In advance of the CCMC, Ms Smyth appointed solicitors and the parties agreed a case summary of the issues for determination which included asking the court to determine whether the loan was regulated and if regulated, whether the terms were fair.
By the date of trial, £240,000 was outstanding under the loan. By the date of the appeal the debt amounted to £740,000.
Trial:
At trial before HHJ Gerald in June 2021, it was agreed by counsel for Ms Smyth that the judge needed to focus on whether the mortgage was a regulated mortgage contract.
The judge found that the loan was not a regulated mortgage contract. However, he went on to add that the Consumer Credit Act 1974 was immaterial to the enforcement of the loan.
The appeal:
The main issue on appeal was whether the appellant (Ms Smyth) was wrongly deprived of the opportunity to rely on the unfair relationship provisions of s140A-D Consumer Credit Act 1974.
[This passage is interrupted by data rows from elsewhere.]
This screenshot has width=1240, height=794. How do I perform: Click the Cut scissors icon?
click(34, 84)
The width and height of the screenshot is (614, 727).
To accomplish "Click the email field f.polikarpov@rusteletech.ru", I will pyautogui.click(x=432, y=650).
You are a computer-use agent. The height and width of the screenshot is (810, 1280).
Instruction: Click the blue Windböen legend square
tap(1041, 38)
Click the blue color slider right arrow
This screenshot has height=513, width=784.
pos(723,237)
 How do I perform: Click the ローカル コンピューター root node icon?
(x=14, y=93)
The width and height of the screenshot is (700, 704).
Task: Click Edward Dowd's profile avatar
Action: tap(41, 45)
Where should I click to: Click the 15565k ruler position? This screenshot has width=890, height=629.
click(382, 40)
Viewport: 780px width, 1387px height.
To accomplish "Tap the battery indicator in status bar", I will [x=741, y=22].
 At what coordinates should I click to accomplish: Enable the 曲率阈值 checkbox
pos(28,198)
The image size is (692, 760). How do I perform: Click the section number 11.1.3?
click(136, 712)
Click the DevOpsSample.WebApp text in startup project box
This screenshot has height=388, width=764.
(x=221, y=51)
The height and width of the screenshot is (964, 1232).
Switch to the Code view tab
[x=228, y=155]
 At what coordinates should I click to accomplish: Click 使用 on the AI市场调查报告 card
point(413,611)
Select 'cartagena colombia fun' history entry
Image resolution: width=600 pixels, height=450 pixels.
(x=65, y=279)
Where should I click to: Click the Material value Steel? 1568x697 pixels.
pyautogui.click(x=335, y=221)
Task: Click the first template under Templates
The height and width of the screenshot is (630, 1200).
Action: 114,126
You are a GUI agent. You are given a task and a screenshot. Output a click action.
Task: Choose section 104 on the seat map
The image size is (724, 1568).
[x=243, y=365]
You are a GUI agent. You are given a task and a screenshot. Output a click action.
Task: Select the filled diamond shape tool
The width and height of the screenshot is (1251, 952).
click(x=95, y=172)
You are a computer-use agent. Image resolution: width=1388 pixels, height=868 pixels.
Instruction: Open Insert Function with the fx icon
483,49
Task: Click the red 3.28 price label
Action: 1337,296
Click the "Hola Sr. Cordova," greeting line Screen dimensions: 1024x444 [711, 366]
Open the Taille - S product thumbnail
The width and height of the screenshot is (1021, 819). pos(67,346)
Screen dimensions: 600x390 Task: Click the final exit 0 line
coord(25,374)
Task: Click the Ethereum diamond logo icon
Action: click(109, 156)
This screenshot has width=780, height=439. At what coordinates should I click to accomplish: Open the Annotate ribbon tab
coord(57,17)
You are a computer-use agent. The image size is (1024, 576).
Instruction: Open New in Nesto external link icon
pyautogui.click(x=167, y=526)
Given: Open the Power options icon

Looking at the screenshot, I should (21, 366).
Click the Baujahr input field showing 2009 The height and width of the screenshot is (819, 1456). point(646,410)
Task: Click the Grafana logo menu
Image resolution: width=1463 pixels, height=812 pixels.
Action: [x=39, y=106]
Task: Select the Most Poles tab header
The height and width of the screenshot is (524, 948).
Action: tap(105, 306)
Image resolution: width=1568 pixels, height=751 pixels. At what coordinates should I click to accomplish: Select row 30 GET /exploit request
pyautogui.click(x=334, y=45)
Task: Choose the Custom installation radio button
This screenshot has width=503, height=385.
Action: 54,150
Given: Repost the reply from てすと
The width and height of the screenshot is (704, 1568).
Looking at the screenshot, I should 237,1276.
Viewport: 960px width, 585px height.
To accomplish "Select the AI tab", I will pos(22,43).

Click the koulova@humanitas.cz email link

Soole J found that whilst the fairness of the contract terms had been pleaded, a case of unfair relationship had not been pleaded. Moreover, the agreed case summary had put beyond doubt that the question of fairness only arose if the agreement were held to be regulated.
Of note, the judge held that it does not follow that a challenge to the fairness of terms implicitly amounts to a challenge to the fairness of the relationship [93].
As to the new point on appeal, Soole J considered that if the fairness of the relationship had been taken and pursued below, the course of the trial and evidence would have changed as a consequence of the reverse burden of proof and the focus on the overall fairness of the relationship rather than just the fairness of the terms [117].
Accordingly, the appeal was dismissed.
Comment:
RMCs are principally regulated under FSMA which provides that the Financial Conduct Authority (the “FCA”) may make rules governing authorised persons, contravention of which is actionable when the rules so provide. The rules relating to RMCs are contained within the FCA handbook in the Mortgages and Home Finance: Conduct of Business sourcebook (MCOB) which addresses fairness.
Because of its nature, and Ms Smyth’s declarations, the trial judge was right to find that the loan agreement was not a Regulated Mortgage Contract (“RMC”) per Article 61A(1)(c) of The Financial Services and Markets Act 2000 (“FSMA”) (Regulated Activities) Order 2001 (“RAO”). Further, it was not a regulated consumer credit agreement under s8 Consumer Credit Act 1974 (“CCA ’74”) and Part II RAO because it involved credit of more than £25,000 wholly or predominantly for business purposes.
The unfair relationship provisions of the CCA ’74 apply to both regulated and unregulated consumer credit agreements but they do not apply to RMC’s (s140A(5) CCA ’74). Therefore, it was incorrect for the judge at first instance to say that the Consumer Credit Act 1974 was ‘immaterial’ to enforcement of the loan. Because the loan was not a RMC, the unfair relationship provisions could apply.
Had Ms Smyth pleaded that the relationship was unfair, the burden would have been on Goldhill to prove to the contrary (per s140B(9) CCA ’74).
This case serves to reinforce the importance of proper pleading and agreeing case summaries as Soole J alluded to at [96]:
“The purpose of pleadings is to identify the issues for trial. The purpose of the Summary … was to provide clear and agreed identification of the issues to be determined at the trial.”